▶ [REQUIRED WORK]: The data must be copied over exactly and in full.

(Beginning of DATA FOR PROCESSING)

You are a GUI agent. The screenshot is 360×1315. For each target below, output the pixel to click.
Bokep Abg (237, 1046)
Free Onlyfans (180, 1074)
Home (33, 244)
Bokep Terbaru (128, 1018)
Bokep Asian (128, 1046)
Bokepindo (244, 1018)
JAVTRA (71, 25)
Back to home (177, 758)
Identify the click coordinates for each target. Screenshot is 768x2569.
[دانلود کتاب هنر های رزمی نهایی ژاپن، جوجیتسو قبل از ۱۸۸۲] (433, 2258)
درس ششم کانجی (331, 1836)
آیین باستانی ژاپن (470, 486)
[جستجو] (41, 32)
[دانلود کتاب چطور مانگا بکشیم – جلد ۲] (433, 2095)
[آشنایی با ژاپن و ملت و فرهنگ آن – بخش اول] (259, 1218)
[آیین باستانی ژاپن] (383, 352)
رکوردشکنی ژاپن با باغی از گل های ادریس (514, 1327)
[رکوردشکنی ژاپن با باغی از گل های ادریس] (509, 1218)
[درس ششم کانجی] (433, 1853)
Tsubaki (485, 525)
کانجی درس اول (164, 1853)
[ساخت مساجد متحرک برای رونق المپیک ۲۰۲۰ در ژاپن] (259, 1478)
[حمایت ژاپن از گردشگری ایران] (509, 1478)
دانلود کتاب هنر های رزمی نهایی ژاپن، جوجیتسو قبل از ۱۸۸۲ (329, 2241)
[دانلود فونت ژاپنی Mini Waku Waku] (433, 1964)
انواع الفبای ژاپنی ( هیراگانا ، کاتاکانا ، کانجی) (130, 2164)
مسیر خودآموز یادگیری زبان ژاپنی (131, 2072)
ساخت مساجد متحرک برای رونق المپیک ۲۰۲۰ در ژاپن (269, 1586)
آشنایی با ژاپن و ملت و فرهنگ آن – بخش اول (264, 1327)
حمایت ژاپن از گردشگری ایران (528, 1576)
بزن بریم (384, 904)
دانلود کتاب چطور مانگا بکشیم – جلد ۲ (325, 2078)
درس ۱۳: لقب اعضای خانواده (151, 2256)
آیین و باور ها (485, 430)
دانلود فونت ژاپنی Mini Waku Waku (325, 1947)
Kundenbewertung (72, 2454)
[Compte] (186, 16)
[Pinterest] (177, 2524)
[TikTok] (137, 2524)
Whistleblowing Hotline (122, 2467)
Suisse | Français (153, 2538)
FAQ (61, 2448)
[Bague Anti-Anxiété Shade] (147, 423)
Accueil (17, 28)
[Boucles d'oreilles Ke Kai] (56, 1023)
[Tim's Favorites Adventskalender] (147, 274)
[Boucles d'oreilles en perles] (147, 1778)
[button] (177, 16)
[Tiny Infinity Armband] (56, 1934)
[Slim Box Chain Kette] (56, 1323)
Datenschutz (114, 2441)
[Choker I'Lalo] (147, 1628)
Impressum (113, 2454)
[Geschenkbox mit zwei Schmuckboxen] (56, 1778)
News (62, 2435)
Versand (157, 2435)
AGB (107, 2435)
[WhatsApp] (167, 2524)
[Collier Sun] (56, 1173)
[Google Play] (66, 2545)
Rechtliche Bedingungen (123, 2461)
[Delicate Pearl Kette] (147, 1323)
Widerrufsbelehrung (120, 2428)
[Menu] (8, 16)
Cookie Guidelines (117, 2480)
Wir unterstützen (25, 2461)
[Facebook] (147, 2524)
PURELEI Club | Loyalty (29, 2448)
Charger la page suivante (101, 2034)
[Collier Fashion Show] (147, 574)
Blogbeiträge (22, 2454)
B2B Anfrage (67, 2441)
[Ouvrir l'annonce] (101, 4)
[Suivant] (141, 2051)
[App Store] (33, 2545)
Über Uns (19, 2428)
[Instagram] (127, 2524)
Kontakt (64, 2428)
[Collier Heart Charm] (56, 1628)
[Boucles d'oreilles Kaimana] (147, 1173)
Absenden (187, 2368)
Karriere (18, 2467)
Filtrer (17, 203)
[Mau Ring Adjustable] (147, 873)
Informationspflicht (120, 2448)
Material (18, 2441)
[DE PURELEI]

(End of DATA FOR PROCESSING)

▶ [ANSWER TO THIS TASK]:
You are a GUI agent. The screenshot is 360×1315. For each target below, output the pixel to click.
Bokep Abg (237, 1046)
Free Onlyfans (180, 1074)
Home (33, 244)
Bokep Terbaru (128, 1018)
Bokep Asian (128, 1046)
Bokepindo (244, 1018)
JAVTRA (71, 25)
Back to home (177, 758)
Identify the click coordinates for each target. Screenshot is 768x2569.
[دانلود کتاب هنر های رزمی نهایی ژاپن، جوجیتسو قبل از ۱۸۸۲] (433, 2258)
درس ششم کانجی (331, 1836)
آیین باستانی ژاپن (470, 486)
[جستجو] (41, 32)
[دانلود کتاب چطور مانگا بکشیم – جلد ۲] (433, 2095)
[آشنایی با ژاپن و ملت و فرهنگ آن – بخش اول] (259, 1218)
[آیین باستانی ژاپن] (383, 352)
رکوردشکنی ژاپن با باغی از گل های ادریس (514, 1327)
[رکوردشکنی ژاپن با باغی از گل های ادریس] (509, 1218)
[درس ششم کانجی] (433, 1853)
Tsubaki (485, 525)
کانجی درس اول (164, 1853)
[ساخت مساجد متحرک برای رونق المپیک ۲۰۲۰ در ژاپن] (259, 1478)
[حمایت ژاپن از گردشگری ایران] (509, 1478)
دانلود کتاب هنر های رزمی نهایی ژاپن، جوجیتسو قبل از ۱۸۸۲ (329, 2241)
[دانلود فونت ژاپنی Mini Waku Waku] (433, 1964)
انواع الفبای ژاپنی ( هیراگانا ، کاتاکانا ، کانجی) (130, 2164)
مسیر خودآموز یادگیری زبان ژاپنی (131, 2072)
ساخت مساجد متحرک برای رونق المپیک ۲۰۲۰ در ژاپن (269, 1586)
آشنایی با ژاپن و ملت و فرهنگ آن – بخش اول (264, 1327)
حمایت ژاپن از گردشگری ایران (528, 1576)
بزن بریم (384, 904)
دانلود کتاب چطور مانگا بکشیم – جلد ۲ (325, 2078)
درس ۱۳: لقب اعضای خانواده (151, 2256)
آیین و باور ها (485, 430)
دانلود فونت ژاپنی Mini Waku Waku (325, 1947)
Kundenbewertung (72, 2454)
[Compte] (186, 16)
[Pinterest] (177, 2524)
[TikTok] (137, 2524)
Whistleblowing Hotline (122, 2467)
Suisse | Français (153, 2538)
FAQ (61, 2448)
[Bague Anti-Anxiété Shade] (147, 423)
Accueil (17, 28)
[Boucles d'oreilles Ke Kai] (56, 1023)
[Tim's Favorites Adventskalender] (147, 274)
[Boucles d'oreilles en perles] (147, 1778)
[button] (177, 16)
[Tiny Infinity Armband] (56, 1934)
[Slim Box Chain Kette] (56, 1323)
Datenschutz (114, 2441)
[Choker I'Lalo] (147, 1628)
Impressum (113, 2454)
[Geschenkbox mit zwei Schmuckboxen] (56, 1778)
News (62, 2435)
Versand (157, 2435)
AGB (107, 2435)
[WhatsApp] (167, 2524)
[Collier Sun] (56, 1173)
[Google Play] (66, 2545)
Rechtliche Bedingungen (123, 2461)
[Delicate Pearl Kette] (147, 1323)
Widerrufsbelehrung (120, 2428)
[Menu] (8, 16)
Cookie Guidelines (117, 2480)
Wir unterstützen (25, 2461)
[Facebook] (147, 2524)
PURELEI Club | Loyalty (29, 2448)
Charger la page suivante (101, 2034)
[Collier Fashion Show] (147, 574)
Blogbeiträge (22, 2454)
B2B Anfrage (67, 2441)
[Ouvrir l'annonce] (101, 4)
[Suivant] (141, 2051)
[App Store] (33, 2545)
Über Uns (19, 2428)
[Instagram] (127, 2524)
Kontakt (64, 2428)
[Collier Heart Charm] (56, 1628)
[Boucles d'oreilles Kaimana] (147, 1173)
Absenden (187, 2368)
Karriere (18, 2467)
Filtrer (17, 203)
[Mau Ring Adjustable] (147, 873)
Informationspflicht (120, 2448)
Material (18, 2441)
[DE PURELEI]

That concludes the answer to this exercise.